§ **EXCERPTED PASSAGE**
⁂

We just raised $3.5M and we are hiring!

AWS Provider

AWS Provider extends CloudQuery with ability to fetch information on AWS cloud resources and store it in PostgreSQL database.

$ cloudquery init aws
Category
Public Cloud
Version
v0.11.5
License
MPL-2.0
Published at
Wed May 11 2022

The CloudQuery AWS provider extracts and transforms your AWS cloud assets configuration into PostgreSQL.

This provider also supports additional capabilities:

Install

cloudquery init aws

Authentication

CloudQuery needs to be authenticated with your AWS account in order to fetch information about your cloud setup. CloudQuery requires only read permissions (we will never make any changes to your cloud setup), so, following the principle of least privilege, it's recommended to grant it read-only permissions.

There are multiple ways to authenticate with AWS, and CloudQuery respects the AWS credential provider chain. This means that CloudQuery will follow the following priorities when attempting to authenticate:

  • The AWS_ACCESS_KEY_ID, AWS_SECRET_ACCESS_KEY, AWS_SESSION_TOKEN environment variables.

⁂

§ **SHORT EXERCISE 1**
Please repeat the AWS provider page starting with "Authentication" and going on through "AWS_SESSION_TOKEN environment variables.", but switch "least privilege" to "minimal access".
§ **SHORT EXERCISE 2**
Translate this sentence from the AWS provider page into Spanish: "There are multiple ways to authenticate with AWS, and CloudQuery respects the AWS credential provider chain."
The rows that come next stand apart from the AWS provider page.

⁂

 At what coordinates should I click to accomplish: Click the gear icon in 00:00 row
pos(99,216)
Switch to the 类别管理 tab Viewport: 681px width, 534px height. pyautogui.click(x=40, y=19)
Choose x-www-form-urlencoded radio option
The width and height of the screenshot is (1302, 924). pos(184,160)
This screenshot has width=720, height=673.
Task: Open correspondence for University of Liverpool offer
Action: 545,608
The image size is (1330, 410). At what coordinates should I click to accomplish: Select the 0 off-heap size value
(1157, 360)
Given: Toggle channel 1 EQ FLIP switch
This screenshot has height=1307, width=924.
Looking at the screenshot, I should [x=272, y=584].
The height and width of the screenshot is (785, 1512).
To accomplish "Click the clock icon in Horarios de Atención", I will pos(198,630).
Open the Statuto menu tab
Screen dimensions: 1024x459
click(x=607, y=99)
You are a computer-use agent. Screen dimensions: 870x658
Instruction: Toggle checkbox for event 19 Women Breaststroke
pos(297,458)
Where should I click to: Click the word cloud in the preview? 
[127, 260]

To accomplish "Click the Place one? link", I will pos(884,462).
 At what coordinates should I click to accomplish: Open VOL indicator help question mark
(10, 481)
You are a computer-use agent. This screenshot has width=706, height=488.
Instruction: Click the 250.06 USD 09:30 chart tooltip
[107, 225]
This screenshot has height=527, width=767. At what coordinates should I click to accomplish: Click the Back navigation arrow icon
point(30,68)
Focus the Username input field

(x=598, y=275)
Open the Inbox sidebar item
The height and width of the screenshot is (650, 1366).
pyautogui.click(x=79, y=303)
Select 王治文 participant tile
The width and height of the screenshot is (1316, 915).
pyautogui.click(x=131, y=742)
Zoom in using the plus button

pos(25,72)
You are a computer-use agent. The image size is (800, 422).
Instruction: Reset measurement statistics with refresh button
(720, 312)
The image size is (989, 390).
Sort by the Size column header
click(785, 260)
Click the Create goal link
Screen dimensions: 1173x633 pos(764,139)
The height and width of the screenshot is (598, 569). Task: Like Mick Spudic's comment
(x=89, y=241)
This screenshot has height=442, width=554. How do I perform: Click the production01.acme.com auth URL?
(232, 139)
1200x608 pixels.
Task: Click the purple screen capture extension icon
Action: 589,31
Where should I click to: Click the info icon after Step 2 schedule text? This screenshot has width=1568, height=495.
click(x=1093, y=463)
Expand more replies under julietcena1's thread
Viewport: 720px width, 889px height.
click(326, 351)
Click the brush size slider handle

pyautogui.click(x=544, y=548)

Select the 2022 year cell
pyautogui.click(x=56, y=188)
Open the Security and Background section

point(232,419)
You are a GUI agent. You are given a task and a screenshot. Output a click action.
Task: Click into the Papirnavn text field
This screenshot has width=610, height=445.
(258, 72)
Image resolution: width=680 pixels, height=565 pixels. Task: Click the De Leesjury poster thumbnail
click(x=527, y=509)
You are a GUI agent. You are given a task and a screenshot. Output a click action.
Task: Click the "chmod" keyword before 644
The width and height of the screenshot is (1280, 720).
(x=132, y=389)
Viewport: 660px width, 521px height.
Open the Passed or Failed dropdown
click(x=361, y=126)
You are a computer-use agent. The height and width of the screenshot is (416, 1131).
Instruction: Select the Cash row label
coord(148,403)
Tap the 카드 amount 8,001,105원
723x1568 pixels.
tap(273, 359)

⁂

§ **WRITTEN SOLUTION 1**
Authentication

CloudQuery needs to be authenticated with your AWS account in order to fetch information about your cloud setup. CloudQuery requires only read permissions (we will never make any changes to your cloud setup), so, following the principle of minimal access, it's recommended to grant it read-only permissions.

There are multiple ways to authenticate with AWS, and CloudQuery respects the AWS credential provider chain. This means that CloudQuery will follow the following priorities when attempting to authenticate:

  • The AWS_ACCESS_KEY_ID, AWS_SECRET_ACCESS_KEY, AWS_SESSION_TOKEN environment variables.

§ **WRITTEN SOLUTION 2**
Hay varias formas de autenticarse con AWS, y CloudQuery respeta la cadena de proveedores de credenciales de AWS.